真空蒸着(vacuum evaporation)とは,真空中で物質を加熱蒸発し,基板上に薄膜を形成する成膜法。【JIS H0400「電気めっき及び関連処理用語」】
スパッタリング(sputtering)とは,加速された粒子が固体表面に衝突したとき,運動量の交換によって固体を構成する原子が空間へ放出される現象,及びこの現象を用いた成膜法。【JIS H0400「電気めっき及び関連処理用語」】
イオンプレーティング(ion plating)とは,電界を印加して発生したプラズマを利用し,蒸発原子をイオン化又は励起させ,基板上に薄膜を形成する成膜法。【JIS H0400「電気めっき及び関連処理用語」】
化学蒸着(chemical vapor deposition)
気相化学反応によって,基板上に膜を形成させる方法。【JIS H0400「電気めっき及び関連処理用語」】
クラッド(cladding)
クラッドは,二種類以上の金属をはり合わせること(JIS Z0103「防せい防食用語」)で,単独の金属では満たせない特性,経済性などを実現する方法である。クラッドには,金属の接合・接着方法の違いから,液相クラッド法,熱間クラッド法,冷間クラッド法,爆発圧着法,シーム溶接法,硬ろうクラッド法に分けられる。
鋼構造物での実用例として,鉄鋼材料の表面に薄いステンレス鋼板(羽田空港の鋼管杭)やチタン板(東京湾アクアライン海洋橋脚)を溶接で接合被覆したものが知られている。
クラッド鋼板(clad steel plates sheets)
主に耐摩耗性又は耐化学腐食性のある鋼又は合金を,低炭素鋼,低合金鋼などの母材と張り合わせた鋼板及び鋼帯。通常は圧延又は爆着で製造する。ときには,溶接プロセスなどその他の方法を用いる場合がある。

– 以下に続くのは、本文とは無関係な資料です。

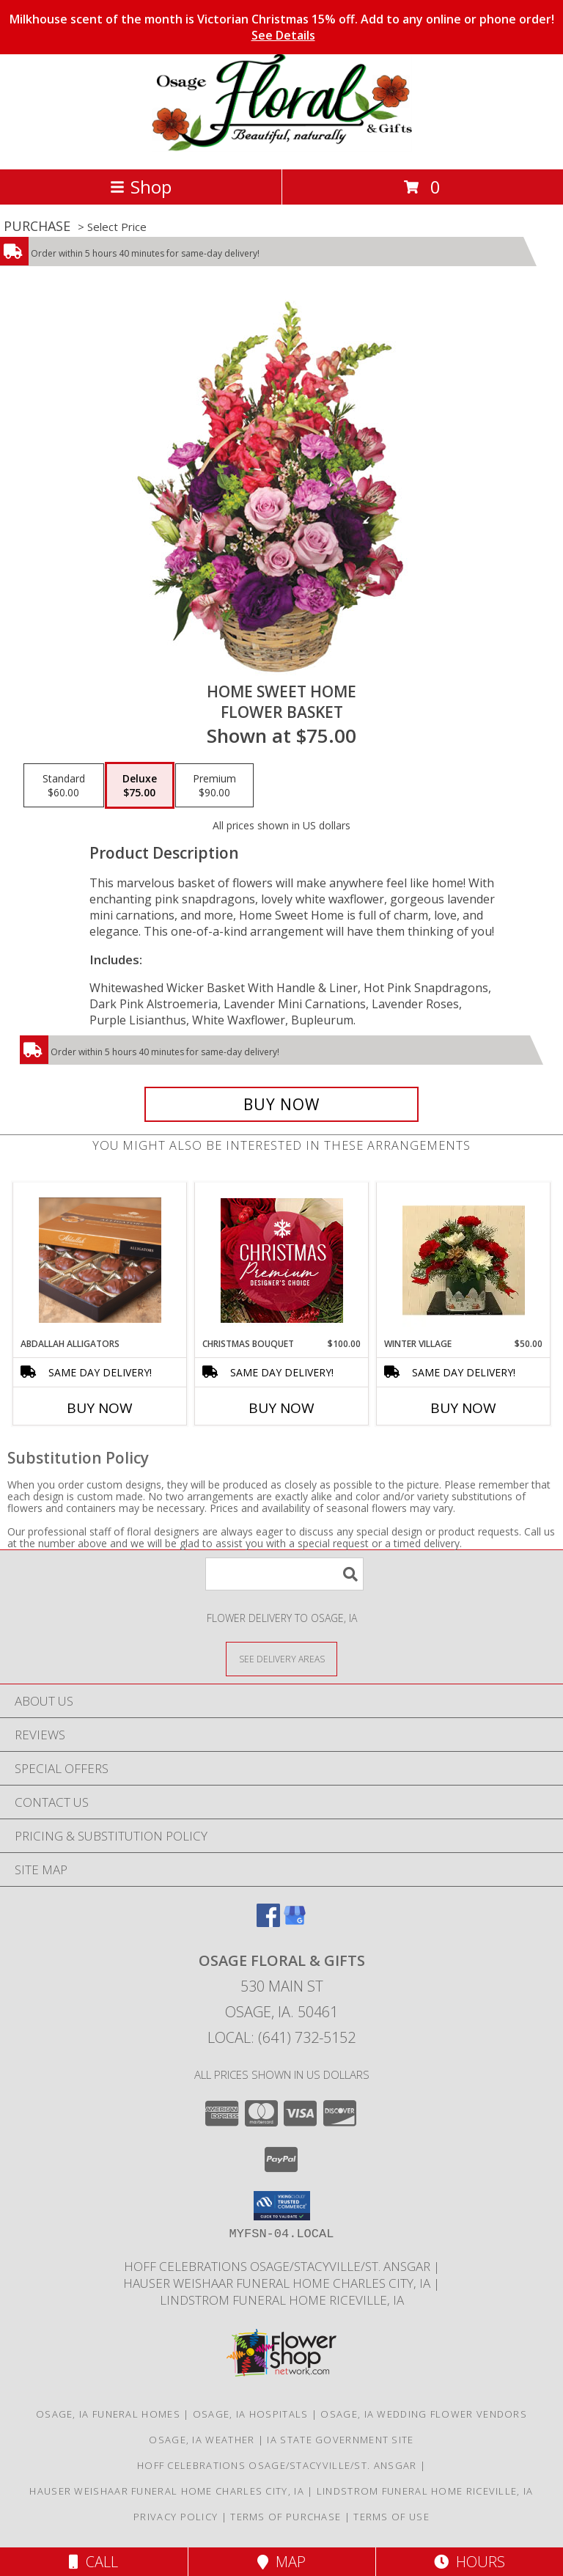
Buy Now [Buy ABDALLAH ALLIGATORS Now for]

なお,母材の片面に合わせ材を張り合わせたものを片面クラッド鋼,両面に合わせ材を張り合わせたものを両面クラッド鋼という。【JIS G 0203「鉄鋼用語(製品及び品質)」】
クラッド鋼の JIS 品質規格には,JIS G 3601「ステンレスクラッド鋼:Stainless-clad steels」,JIS G 3602「ニッケル及びニッケル合金クラッド鋼:Nickel and nickel alloy clad steels」,JIS G 3603「チタンクラッド鋼:Titanium clad steels」,JIS G 3604「銅及び銅合金クラッド鋼:Copper and copper alloy clad steels」がある。